Diese Begründung zeigt, dass der Bundesfinanzhof in der dem Steuerpflichtigen eingeräumten Möglichkeit, durch die Wahl des Veräußerungszeitpunkts über die Steuerbarkeit einer Wertpapiertransaktion zu entscheiden, das maßgebliche Kriterium sieht, das es rechtfertigt, den Verlustausgleich bei privaten Veräußerungsgeschäften in einem größeren Umfang als bei anderen Einkunftsarten einzuschränken. Diese grundsätzliche Dispositionsfreiheit hatte auch der Spekulant in dem hier vom Bundesfinanzhof entschiedenen Fall, zwar nicht mehr im Moment der Veräußerung der Wertpapiere und Optionen, dafür aber im Zeitpunkt deren Erwerbs, als er bewusst solche Papiere gekauft hat, die nur innerhalb der Frist des § 23 Abs. 1 Nr. 2 EStG a.F. veräußert werden konnten oder verfielen.

Der Bundesfinanzhof fordert aber nicht, dass diese Wahlmöglichkeit auch noch im Zeitpunkt der Veräußerung bestehen muss.

Dies wird z.T. aus der Passage in den BFH, Urteilen in BFHE 215, 202, BStBl II 2007, 259 sowie in BFH/NV 2007, 1473 geschlossen, in der beschrieben wird, dass ohne den Ausschluss des vertikalen Verlustausgleichs der Steuerpflichtige es in der Hand hätte, einerseits Verluste steuermindernd geltend zu machen, andererseits aber Gewinne durch entsprechende Dispositionen über den Zeitpunkt der Veräußerung steuerfrei vereinnahmen zu können, dass der BFH der Auffassung sei, die Beschränkung des Verlustausgleichs sei nur in dieser besonderen Konstellation verfassungsgemäß.

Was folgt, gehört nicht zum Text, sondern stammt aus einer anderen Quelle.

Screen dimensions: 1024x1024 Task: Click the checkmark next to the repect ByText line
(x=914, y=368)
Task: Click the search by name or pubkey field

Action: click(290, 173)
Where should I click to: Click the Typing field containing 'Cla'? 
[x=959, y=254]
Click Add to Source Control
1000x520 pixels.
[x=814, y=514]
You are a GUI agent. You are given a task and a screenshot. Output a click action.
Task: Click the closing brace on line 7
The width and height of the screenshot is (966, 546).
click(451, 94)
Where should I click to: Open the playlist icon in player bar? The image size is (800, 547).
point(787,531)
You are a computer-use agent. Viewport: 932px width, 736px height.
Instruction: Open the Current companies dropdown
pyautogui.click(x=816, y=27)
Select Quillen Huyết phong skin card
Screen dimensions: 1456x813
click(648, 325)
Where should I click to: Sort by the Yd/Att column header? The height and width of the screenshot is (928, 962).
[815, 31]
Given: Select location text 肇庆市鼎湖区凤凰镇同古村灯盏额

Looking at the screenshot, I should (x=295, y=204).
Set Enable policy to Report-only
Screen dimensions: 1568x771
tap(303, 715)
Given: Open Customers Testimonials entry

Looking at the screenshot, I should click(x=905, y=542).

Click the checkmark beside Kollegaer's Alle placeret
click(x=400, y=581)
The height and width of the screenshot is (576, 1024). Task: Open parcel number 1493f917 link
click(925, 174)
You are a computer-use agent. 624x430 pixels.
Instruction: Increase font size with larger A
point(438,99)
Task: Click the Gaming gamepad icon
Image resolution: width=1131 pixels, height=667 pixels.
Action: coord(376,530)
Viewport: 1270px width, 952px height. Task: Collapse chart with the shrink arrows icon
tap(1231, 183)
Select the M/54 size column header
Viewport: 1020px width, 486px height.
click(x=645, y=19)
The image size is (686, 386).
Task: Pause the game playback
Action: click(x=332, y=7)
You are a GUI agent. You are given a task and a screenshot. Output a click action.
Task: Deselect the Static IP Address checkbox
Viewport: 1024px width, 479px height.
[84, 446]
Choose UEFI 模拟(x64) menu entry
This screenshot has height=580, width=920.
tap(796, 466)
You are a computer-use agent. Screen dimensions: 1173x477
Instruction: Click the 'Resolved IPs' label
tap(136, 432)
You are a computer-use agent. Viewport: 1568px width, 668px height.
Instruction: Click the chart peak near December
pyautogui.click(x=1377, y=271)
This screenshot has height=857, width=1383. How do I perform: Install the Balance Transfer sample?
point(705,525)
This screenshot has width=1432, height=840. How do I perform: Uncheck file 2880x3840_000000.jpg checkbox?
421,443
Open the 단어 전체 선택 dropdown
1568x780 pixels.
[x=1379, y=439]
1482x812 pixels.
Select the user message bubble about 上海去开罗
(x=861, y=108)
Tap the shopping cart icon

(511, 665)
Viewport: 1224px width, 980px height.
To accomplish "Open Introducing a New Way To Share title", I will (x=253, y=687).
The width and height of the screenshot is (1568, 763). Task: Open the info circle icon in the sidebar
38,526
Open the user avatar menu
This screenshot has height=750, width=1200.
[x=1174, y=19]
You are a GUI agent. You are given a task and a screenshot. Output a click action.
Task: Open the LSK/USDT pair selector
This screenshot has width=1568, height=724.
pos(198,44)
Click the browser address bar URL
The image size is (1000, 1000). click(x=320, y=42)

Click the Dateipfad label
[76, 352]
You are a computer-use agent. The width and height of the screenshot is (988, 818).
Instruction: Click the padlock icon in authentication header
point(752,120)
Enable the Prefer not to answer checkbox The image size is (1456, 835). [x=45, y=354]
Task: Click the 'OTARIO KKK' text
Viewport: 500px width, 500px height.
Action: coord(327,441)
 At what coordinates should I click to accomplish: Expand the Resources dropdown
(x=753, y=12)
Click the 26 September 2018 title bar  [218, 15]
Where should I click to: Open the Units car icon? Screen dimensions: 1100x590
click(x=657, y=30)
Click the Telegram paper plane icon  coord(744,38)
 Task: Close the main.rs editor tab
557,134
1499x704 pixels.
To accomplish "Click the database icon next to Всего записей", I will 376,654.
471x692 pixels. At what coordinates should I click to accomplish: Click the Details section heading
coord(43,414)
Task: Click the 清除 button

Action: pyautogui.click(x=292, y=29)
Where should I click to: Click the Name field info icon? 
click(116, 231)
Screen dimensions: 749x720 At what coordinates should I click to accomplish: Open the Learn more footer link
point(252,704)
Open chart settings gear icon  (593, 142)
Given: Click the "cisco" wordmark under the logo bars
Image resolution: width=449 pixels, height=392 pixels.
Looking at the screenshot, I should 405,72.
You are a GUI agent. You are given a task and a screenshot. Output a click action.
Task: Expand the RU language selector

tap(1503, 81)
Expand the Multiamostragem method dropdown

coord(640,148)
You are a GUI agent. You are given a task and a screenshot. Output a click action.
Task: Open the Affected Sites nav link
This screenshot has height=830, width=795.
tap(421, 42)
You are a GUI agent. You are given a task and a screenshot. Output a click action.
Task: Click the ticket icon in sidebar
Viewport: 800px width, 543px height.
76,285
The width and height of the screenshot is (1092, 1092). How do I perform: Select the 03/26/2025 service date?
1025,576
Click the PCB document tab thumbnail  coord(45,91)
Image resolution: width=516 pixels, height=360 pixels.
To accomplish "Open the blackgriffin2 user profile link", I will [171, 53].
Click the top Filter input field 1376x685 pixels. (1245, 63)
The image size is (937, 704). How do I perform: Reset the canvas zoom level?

Eine solche Interpretation der beiden Urteile des Bundesfinanzhofs steht jedoch im Widerspruch zu den in ihnen enthaltenen grundlegenden Aussagen zu der entscheidungserheblichen Besonderheit des Tatbestandes des § 23 Abs. 1 Nr. 2 EStG a.F., nämlich der dem Steuerpflichtigen eingeräumten Dispositionsmöglichkeit. Dass der BFH im Anschluss an das Aufzeigen dieser Grundsätze noch die Situation einer nicht steuerbaren Veräußerung mit Gewinn bei einer gleichzeitigen steuerlichen Berücksichtigung von Veräußerungsverlusten darstellt, soll lediglich das Problem dieses Steuertatbestandes verdeutlichen, indes keine zusätzliche Voraussetzung aufstellen.

Der Bndesfinanzhof verneint auch das Argument, die Einschränkung des vertikalen Verlustausgleichs bewirke eine „Einsperrung der Verluste“, die im Streitfall dazu führe, dass die aufgelaufenen hohen Verluste bis zum Ablauf des Veranlagungszeitraums 2013 nicht mehr ausgeglichen werden könnten.

Nach Auffassung des Bundesfinanzhofs steht das Leistungsfähigkeitsprinzip einer Beschränkung des vertikalen Verlustausgleichs nicht grundsätzlich entgegen, solange nur tatsächlich entstandene Verluste überhaupt, ggf. in einem anderen Veranlagungszeitraum, steuerlich berücksichtigt werden. Ein endgültiger Wegfall der Verlustnutzung kann im Streitfall aber erst mit Ablauf des Veranlagungszeitraums 2013 eintreten (vgl. § 52a Abs. 11 Satz 11 des Einkommensteuergesetzes in der bis zum Veranlagungszeitraum 2013 geltenden Fassung), darüber kann daher in den Streitjahren noch nicht befunden werden.

Der Bundesfinanzhof hat sich in seinen beiden grundlegenden Urteilen zur Verfassungsmäßigkeit der Verlustausgleichsbeschränkung des § 23 Abs. 3 Satz 8 EStG a.F. auch ausdrücklich sowohl mit dem objektiven als auch mit dem subjektiven Nettoprinzip auseinandergesetzt und ist zum Ergebnis gekommen, dass sie der Verlustausgleichsbeschränkung nicht entgegenstehen.

Sofern die Kläger durch die Verlustausgleichsbeschränkung ihr Existenzminimum als nicht mehr steuerlich verschont ansehen, hätten sie sich inhaltlich mit dem BFH, Beschluss in BFHE 209, 379, BStBl II 2005, 609 auseinandersetzen müssen. In diesem hatte der Bundesfinanzhof die Beschränkung des Verlustvortrages gemäß § 10d Abs. 2 i.V.m. § 2 Abs. 3 EStG i.d.F. des Steuerentlastungsgesetzes 1999/2000/2002 auch im Hinblick auf die Sicherung des Existenzminimums als verfassungsgemäß angesehen.